Zapraszamy do naszego kręgu przy palenisku w szopie, zapraszamy Was na chillout na hamakach, do zapalenia shishy w wyjątkowo pięknych okolicznościach przyrody.
Dla najmłodszych: siedziska hamakowe, kolorowanki, kreda i przyjazna, rodzinna atmosfera.
Dobra muzyka, strefa wolna od SDM etc.

Koncerty i jam session z lokalnymi artystami takimi jak Paweł Czekalski, którego możecie spotkać przy naszym palenisku, często:)
Kino pod chmurką, organizujemy często:)
Odwiedzają Nas znajomi muzycy z całej Polski. W sezonie na pewno możecie trafić na jedyne takie atrakcje w Ustrzykach.
Jesteśmy zupełnie "normalnymi", wyluzowanymi ludźmi tworzącymi przestrzeń, którą sami chcielibyśmy napotkać na swojej drodze, przy zejściu ze szlaku:)
Czekamy na Was do późnej jesieni.
Wpadajcie, ślijcie wieści o Nas dalej.

Jimi
08-05-2015, 17:02
Zapowiada się ciekawie a już zdecydowanie przekonał mnie argument - "strefa wolna od SDM etc." :D :D :D

partyzant
08-05-2015, 21:39
Jako pesymista muszę stwierdzić, że pewnikiem nadchodzi czas apokalipsy.

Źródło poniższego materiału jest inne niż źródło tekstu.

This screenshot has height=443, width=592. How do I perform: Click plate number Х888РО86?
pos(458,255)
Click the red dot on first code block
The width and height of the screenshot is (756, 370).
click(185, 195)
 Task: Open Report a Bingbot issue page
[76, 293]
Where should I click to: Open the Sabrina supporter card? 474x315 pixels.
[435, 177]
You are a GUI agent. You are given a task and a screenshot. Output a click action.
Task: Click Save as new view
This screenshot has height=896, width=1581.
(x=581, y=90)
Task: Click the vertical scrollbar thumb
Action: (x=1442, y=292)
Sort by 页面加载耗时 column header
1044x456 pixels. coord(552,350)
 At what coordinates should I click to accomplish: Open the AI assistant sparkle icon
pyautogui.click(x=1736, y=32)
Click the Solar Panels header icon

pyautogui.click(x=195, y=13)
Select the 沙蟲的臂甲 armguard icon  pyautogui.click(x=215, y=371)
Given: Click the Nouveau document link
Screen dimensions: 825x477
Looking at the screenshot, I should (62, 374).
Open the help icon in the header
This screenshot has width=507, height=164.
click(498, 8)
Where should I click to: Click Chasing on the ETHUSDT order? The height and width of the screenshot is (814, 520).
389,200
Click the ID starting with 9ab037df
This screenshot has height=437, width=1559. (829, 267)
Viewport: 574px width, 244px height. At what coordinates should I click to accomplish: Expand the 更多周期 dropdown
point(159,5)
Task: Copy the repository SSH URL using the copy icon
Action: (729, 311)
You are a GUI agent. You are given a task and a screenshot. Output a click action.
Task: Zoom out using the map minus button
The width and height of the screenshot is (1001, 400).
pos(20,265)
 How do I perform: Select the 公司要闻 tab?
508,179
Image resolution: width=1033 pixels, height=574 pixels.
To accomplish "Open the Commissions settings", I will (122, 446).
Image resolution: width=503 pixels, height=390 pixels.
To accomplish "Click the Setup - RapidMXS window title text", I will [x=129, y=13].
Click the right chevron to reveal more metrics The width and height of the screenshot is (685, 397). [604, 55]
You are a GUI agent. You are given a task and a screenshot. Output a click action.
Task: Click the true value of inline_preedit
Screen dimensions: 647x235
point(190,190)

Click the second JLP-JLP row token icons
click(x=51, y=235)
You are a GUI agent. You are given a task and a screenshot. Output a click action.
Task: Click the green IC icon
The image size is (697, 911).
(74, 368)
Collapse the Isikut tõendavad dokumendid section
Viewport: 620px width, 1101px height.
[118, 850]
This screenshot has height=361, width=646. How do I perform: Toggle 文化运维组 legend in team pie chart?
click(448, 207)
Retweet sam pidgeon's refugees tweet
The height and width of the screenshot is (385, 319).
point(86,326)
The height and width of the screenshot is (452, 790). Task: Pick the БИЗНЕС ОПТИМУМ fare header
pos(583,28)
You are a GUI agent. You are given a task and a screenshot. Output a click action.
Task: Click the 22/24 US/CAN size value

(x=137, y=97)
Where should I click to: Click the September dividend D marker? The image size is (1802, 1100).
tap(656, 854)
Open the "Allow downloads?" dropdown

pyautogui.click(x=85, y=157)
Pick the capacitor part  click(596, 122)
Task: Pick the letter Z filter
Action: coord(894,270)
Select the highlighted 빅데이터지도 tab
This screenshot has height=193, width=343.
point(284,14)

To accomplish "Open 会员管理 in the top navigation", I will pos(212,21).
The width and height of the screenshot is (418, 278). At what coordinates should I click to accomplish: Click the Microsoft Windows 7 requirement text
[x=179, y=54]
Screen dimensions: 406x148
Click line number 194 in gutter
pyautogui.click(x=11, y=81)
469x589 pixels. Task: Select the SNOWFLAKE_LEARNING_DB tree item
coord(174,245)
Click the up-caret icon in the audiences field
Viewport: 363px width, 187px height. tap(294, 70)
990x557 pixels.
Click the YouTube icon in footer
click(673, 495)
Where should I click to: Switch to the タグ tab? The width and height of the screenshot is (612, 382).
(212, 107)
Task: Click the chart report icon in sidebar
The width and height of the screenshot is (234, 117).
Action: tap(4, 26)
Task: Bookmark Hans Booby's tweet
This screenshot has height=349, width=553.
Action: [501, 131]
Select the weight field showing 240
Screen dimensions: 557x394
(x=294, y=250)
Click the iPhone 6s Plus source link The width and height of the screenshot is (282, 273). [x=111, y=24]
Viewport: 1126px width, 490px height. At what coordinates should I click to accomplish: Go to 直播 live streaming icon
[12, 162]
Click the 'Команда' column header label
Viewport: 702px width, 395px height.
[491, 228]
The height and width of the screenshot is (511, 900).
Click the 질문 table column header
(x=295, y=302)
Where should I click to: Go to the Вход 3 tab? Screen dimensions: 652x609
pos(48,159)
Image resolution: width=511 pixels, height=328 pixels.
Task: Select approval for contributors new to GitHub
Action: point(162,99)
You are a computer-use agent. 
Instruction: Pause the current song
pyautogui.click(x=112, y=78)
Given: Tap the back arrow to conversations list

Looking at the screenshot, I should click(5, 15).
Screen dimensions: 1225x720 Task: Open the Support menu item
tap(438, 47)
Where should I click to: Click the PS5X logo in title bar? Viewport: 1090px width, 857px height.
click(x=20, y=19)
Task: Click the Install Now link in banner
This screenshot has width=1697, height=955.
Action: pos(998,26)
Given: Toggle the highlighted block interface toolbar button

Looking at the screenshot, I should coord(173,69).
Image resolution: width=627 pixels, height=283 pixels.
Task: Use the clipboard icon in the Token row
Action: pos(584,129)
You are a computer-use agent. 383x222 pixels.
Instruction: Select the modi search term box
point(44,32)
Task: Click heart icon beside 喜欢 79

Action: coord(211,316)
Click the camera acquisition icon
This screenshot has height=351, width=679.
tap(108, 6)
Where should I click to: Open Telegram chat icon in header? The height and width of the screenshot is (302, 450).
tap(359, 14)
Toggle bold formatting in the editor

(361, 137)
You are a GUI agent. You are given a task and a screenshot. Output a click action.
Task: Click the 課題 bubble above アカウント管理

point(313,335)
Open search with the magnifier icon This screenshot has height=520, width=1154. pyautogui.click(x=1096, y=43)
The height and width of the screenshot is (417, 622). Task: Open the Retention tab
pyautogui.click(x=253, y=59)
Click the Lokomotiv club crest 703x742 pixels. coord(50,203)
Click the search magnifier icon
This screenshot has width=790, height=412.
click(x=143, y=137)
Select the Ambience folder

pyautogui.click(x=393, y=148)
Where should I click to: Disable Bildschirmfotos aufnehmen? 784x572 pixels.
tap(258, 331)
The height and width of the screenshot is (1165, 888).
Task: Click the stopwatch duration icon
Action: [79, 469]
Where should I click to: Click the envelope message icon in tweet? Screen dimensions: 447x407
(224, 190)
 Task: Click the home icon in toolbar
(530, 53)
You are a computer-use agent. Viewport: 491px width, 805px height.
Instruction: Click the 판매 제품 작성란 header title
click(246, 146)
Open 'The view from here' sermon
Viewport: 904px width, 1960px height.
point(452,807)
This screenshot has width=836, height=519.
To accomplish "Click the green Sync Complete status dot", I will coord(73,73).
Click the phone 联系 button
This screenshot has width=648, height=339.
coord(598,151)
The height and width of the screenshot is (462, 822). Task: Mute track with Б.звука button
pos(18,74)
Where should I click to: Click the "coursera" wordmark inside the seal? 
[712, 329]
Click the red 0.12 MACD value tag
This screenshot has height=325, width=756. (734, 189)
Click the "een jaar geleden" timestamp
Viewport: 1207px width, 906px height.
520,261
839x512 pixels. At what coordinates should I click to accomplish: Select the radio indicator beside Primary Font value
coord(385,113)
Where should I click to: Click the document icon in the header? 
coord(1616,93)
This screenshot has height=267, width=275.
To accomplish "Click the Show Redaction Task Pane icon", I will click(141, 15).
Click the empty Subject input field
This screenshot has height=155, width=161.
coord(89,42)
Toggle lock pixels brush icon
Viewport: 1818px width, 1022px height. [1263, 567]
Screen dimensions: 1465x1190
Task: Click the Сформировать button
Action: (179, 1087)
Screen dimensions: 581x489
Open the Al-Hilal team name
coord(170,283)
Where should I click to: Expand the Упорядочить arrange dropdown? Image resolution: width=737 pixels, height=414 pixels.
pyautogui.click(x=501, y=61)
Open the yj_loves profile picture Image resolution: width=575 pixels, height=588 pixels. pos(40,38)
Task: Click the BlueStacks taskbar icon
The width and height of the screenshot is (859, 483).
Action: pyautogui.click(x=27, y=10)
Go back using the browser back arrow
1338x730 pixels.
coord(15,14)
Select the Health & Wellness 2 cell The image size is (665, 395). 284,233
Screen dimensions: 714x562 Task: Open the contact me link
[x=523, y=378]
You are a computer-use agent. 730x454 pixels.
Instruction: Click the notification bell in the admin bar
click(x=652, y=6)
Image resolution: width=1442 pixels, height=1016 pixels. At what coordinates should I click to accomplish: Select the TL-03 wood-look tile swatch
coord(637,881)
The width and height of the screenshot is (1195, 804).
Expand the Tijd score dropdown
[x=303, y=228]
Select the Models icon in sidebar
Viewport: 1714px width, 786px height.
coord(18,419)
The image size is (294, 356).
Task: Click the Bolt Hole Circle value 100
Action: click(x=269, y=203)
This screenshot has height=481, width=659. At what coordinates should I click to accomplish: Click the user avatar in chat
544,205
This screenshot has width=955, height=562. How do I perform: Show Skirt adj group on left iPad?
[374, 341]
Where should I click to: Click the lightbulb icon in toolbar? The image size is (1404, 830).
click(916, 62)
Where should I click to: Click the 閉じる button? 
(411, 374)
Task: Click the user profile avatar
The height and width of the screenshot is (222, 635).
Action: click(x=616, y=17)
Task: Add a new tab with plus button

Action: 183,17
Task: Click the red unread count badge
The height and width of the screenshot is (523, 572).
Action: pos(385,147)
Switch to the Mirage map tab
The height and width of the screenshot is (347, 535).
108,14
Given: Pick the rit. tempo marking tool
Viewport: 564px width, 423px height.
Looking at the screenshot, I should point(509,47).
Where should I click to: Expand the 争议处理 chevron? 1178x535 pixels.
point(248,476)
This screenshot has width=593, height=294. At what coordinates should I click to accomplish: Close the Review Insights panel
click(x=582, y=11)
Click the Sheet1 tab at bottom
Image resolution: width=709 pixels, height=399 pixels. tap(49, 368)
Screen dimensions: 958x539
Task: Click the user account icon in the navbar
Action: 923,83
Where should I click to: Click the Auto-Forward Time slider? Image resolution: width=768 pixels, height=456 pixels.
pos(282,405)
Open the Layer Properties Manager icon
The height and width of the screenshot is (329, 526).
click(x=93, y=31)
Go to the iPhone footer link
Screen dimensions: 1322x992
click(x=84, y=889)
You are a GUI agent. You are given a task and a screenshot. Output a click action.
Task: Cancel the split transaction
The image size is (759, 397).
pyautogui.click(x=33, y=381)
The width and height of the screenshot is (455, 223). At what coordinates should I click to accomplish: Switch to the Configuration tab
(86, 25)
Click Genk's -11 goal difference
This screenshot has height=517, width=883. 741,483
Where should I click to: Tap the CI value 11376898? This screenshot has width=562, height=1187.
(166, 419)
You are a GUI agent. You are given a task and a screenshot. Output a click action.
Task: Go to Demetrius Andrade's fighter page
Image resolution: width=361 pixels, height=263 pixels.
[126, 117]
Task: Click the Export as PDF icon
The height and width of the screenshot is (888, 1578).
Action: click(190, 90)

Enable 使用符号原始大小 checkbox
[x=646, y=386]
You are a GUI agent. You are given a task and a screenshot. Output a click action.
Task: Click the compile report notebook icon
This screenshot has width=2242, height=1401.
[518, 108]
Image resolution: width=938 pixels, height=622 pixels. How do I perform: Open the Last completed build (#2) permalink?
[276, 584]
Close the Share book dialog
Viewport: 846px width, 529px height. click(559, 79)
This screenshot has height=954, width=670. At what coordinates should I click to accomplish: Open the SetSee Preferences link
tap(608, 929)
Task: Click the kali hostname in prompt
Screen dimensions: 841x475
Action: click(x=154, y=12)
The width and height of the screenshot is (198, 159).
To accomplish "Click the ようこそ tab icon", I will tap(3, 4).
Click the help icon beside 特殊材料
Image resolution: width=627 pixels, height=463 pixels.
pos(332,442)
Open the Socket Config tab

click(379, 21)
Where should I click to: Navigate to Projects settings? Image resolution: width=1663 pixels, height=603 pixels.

To wszystko nie może być prawda, pewnie jest jakiś haczyk...trzeba to sprawdzić.

diabel-1410
09-05-2015, 23:37
Yerba mate piję od ładnych lat kilku więc sorry ale tykwy i bombilli używam swojej lub żadnej.Z wegańskiego jadła uwielbiam golonkę po bawarsku :-) A i Bieszczady jakoś dobrze mi się z SDM komponują.Żyć też wiecznie nie zamierzam więc jedzenie bezglutenowe pozostawiam gwiazdom z pierwszych stron gazet i innych tabloidów.A co do wyrobów Ursa Major-urządziłem sobie będąc w Bieszczadach wieczór zapoznawczy z tym browarem i niezbyt przypadł mi do gustu.Wybaczcie proszę nazbyt może ostre słowa ale w moim wieku lepiej mówić wprost niż dusić w sobie bo to o wrzody lub zawał od tajonych emocji łatwo.
Ach i fajka wodna jest w ofercie.Jakoś nijak się to ma do zdrowej żywności.No ale może propagujecie palenie nie tytoniu a pięciolistnych listków z których sznurek się produkuje aliści też wolę produkty z drożdży zbóż i wody.Mimo wszystko powodzenia życzę bo zawsze jest to dodatkowy impuls dla Bieszczadów

Szkutawy
10-05-2015, 00:27
... po części się zgadzam...ale tylko z bombillą , golonką i tym życiem nie wiecznym.... :mrgreen:
Ps. Diabeł, ale masz cyferki postowe 777.... prawie jak 666;)

diabel-1410
10-05-2015, 20:44
Pozwoliłem sobie zajrzeć na ich stronkę - wiele to tam z obiecywanych cudów nie ma -no ale to stronka internetowa tylko.Nie spodobało mi się jedno zdanie w opisie lokalu i już teraz mogę stwierdzić że ich nie odwiedzę.
Przemolla już nie mam równo postowo ;-)

michalN
24-05-2015, 09:09
Jedzenie rzeczywiście jest super, ale ściszcie czasem "pozytywną muzykę", bo własnych myśli nie słychać a co dopiero uskuteczniać rozmowy przy piwie. Doświadczenia mam z ostatnich wakacji, więc jeśli teraz jest ciszej, to od raz odszczekuję.